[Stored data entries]
_ _ _ _ _ _ _

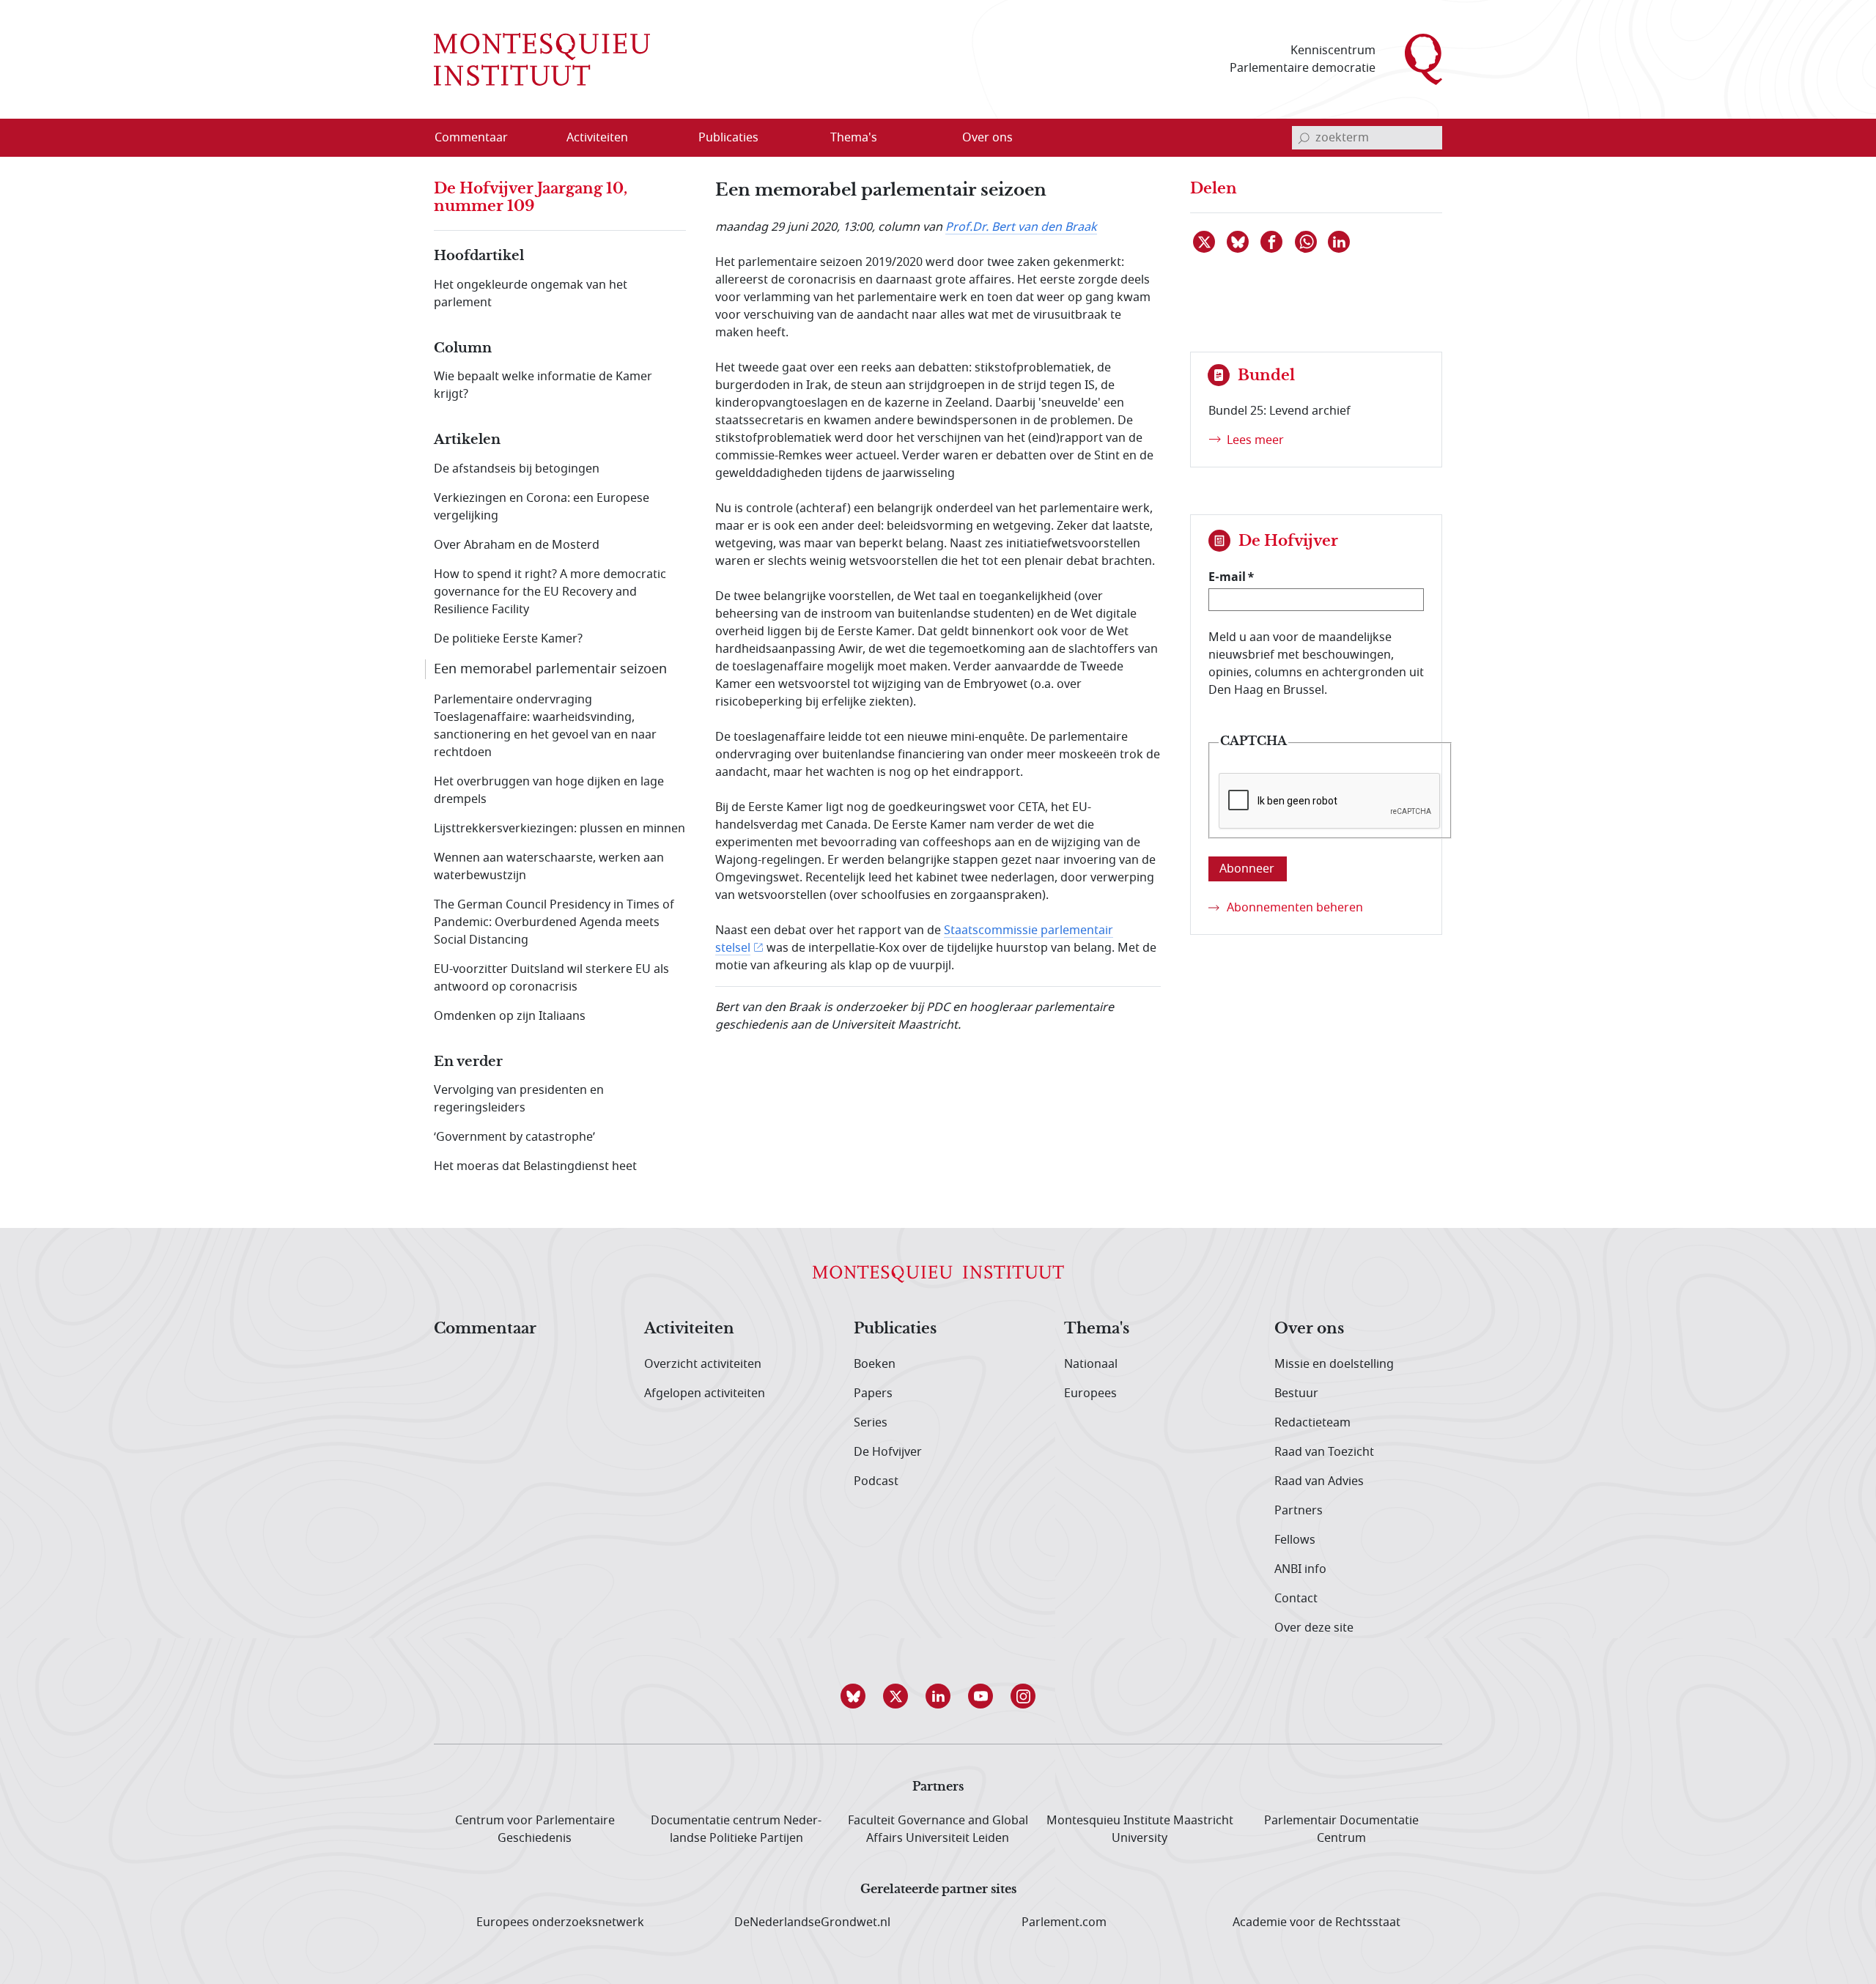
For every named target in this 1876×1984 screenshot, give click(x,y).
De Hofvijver (888, 1452)
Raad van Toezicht (1324, 1452)
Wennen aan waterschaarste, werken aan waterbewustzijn (549, 866)
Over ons (1309, 1329)
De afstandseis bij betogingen (516, 469)
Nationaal (1091, 1364)
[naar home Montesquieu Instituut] (542, 59)
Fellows (1294, 1540)
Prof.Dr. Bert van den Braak (1021, 227)
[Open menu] (667, 138)
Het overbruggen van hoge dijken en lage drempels (549, 790)
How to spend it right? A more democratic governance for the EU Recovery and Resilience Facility (550, 592)
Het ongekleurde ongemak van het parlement (530, 293)
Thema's (1096, 1329)
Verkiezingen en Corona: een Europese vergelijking (541, 507)
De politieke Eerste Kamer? (508, 639)
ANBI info (1300, 1569)
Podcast (876, 1481)
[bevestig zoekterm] (1303, 137)
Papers (873, 1393)
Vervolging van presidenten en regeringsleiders (519, 1099)
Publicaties (895, 1329)
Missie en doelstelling (1334, 1364)
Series (870, 1423)
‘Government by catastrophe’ (514, 1137)
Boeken (874, 1364)
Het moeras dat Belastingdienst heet (535, 1166)
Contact (1296, 1598)
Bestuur (1296, 1393)
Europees (1090, 1393)
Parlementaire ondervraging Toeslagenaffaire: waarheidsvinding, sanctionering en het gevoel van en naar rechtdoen (545, 726)
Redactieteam (1312, 1423)
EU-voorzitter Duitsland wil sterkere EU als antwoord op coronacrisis (551, 978)
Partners (1298, 1511)
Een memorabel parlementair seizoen (550, 668)
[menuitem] (480, 138)
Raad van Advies (1319, 1481)
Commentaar (485, 1329)
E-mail (1227, 577)
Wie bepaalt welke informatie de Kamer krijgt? (543, 385)
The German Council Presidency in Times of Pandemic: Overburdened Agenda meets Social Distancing (554, 922)
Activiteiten (689, 1329)
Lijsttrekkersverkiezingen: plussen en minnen (559, 828)
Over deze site (1314, 1628)
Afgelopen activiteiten (704, 1393)
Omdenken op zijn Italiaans (510, 1016)
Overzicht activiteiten (702, 1364)
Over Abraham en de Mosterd (516, 545)
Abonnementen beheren (1295, 908)
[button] (853, 1696)
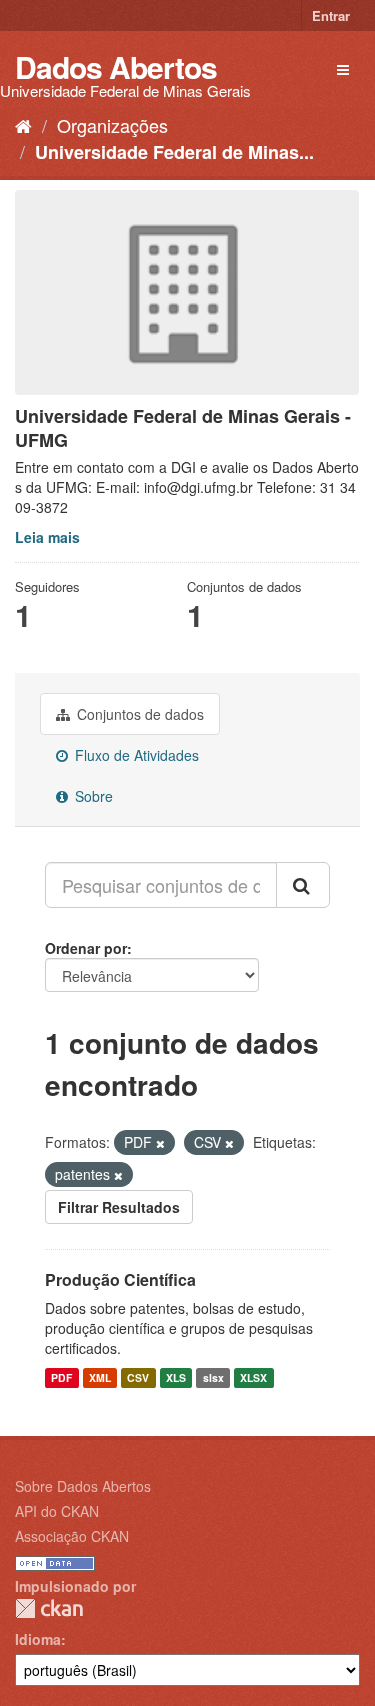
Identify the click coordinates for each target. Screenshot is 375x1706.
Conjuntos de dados (138, 714)
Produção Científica (120, 1279)
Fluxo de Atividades (135, 755)
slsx (213, 1377)
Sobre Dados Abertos (83, 1486)
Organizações (112, 125)
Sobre (92, 796)
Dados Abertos (116, 66)
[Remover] (160, 1143)
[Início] (23, 125)
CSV (138, 1377)
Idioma (38, 1639)
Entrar (331, 15)
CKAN (49, 1608)
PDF (61, 1377)
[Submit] (303, 885)
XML (100, 1377)
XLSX (253, 1377)
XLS (176, 1377)
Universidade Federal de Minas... (174, 152)
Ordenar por (86, 948)
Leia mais (47, 537)
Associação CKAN (72, 1536)
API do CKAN (57, 1511)
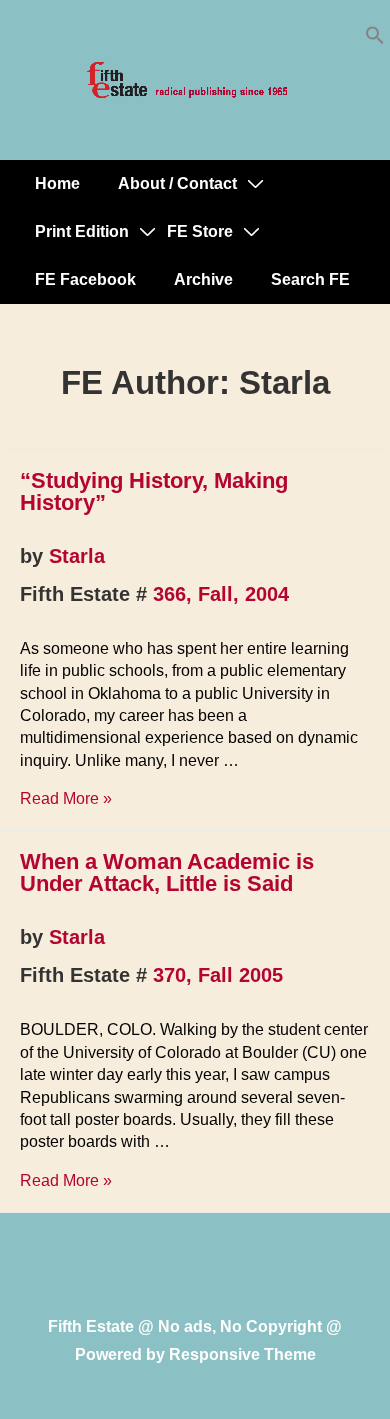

_ _ _ _ _ _ _

-- WHAT THE TASK REQUIRES --
Excluding pictures, print all lines above exactly.

-- EXERCISE OUTPUT --
For every named target in this 1876×1984 screenshot, give click(x,y).
De Hofvijver (888, 1452)
Raad van Toezicht (1324, 1452)
Wennen aan waterschaarste, werken aan waterbewustzijn (549, 866)
Over ons (1309, 1329)
De afstandseis bij betogingen (516, 469)
Nationaal (1091, 1364)
[naar home Montesquieu Instituut] (542, 59)
Fellows (1294, 1540)
Prof.Dr. Bert van den Braak (1021, 227)
[Open menu] (667, 138)
Het overbruggen van hoge dijken en lage drempels (549, 790)
How to spend it right? A more democratic governance for the EU Recovery and Resilience Facility (550, 592)
Het ongekleurde ongemak van het parlement (530, 293)
Thema's (1096, 1329)
Verkiezingen en Corona: een Europese vergelijking (541, 507)
De politieke Eerste Kamer? (508, 639)
ANBI info (1300, 1569)
Podcast (876, 1481)
[bevestig zoekterm] (1303, 137)
Papers (873, 1393)
Vervolging van presidenten en regeringsleiders (519, 1099)
Publicaties (895, 1329)
Missie en doelstelling (1334, 1364)
Series (870, 1423)
‘Government by catastrophe’ (514, 1137)
Boeken (874, 1364)
Het moeras dat Belastingdienst heet (535, 1166)
Contact (1296, 1598)
Bestuur (1296, 1393)
Europees (1090, 1393)
Parlementaire ondervraging Toeslagenaffaire: waarheidsvinding, sanctionering en het gevoel van en naar rechtdoen (545, 726)
Redactieteam (1312, 1423)
EU-voorzitter Duitsland wil sterkere EU als antwoord op coronacrisis (551, 978)
Partners (1298, 1511)
Een memorabel parlementair seizoen (550, 668)
[menuitem] (480, 138)
Raad van Advies (1319, 1481)
Commentaar (485, 1329)
E-mail (1227, 577)
Wie bepaalt welke informatie de Kamer krijgt? (543, 385)
The German Council Presidency in Times of Pandemic: Overburdened Agenda meets Social Distancing (554, 922)
Activiteiten (689, 1329)
Lijsttrekkersverkiezingen: plussen en minnen (559, 828)
Over deze site (1314, 1628)
Afgelopen activiteiten (704, 1393)
Omdenken op zijn Italiaans (510, 1016)
Overzicht activiteiten (702, 1364)
Over Abraham en de Mosterd (516, 545)
Abonnementen beheren (1295, 908)
[button] (853, 1696)
Identify the click coordinates for each target. Screenshot is 375x1706.
Conjuntos de dados (138, 714)
Produção Científica (120, 1279)
Fluxo de Atividades (135, 755)
slsx (213, 1377)
Sobre Dados Abertos (83, 1486)
Organizações (112, 125)
Sobre (92, 796)
Dados Abertos (116, 66)
[Remover] (160, 1143)
[Início] (23, 125)
CSV (138, 1377)
Idioma (38, 1639)
Entrar (331, 15)
CKAN (49, 1608)
PDF (61, 1377)
[Submit] (303, 885)
XML (100, 1377)
XLSX (253, 1377)
XLS (176, 1377)
Universidade Federal de Minas... (174, 152)
Ordenar por (86, 948)
Leia mais (47, 537)
Associação CKAN (72, 1536)
API do CKAN (57, 1511)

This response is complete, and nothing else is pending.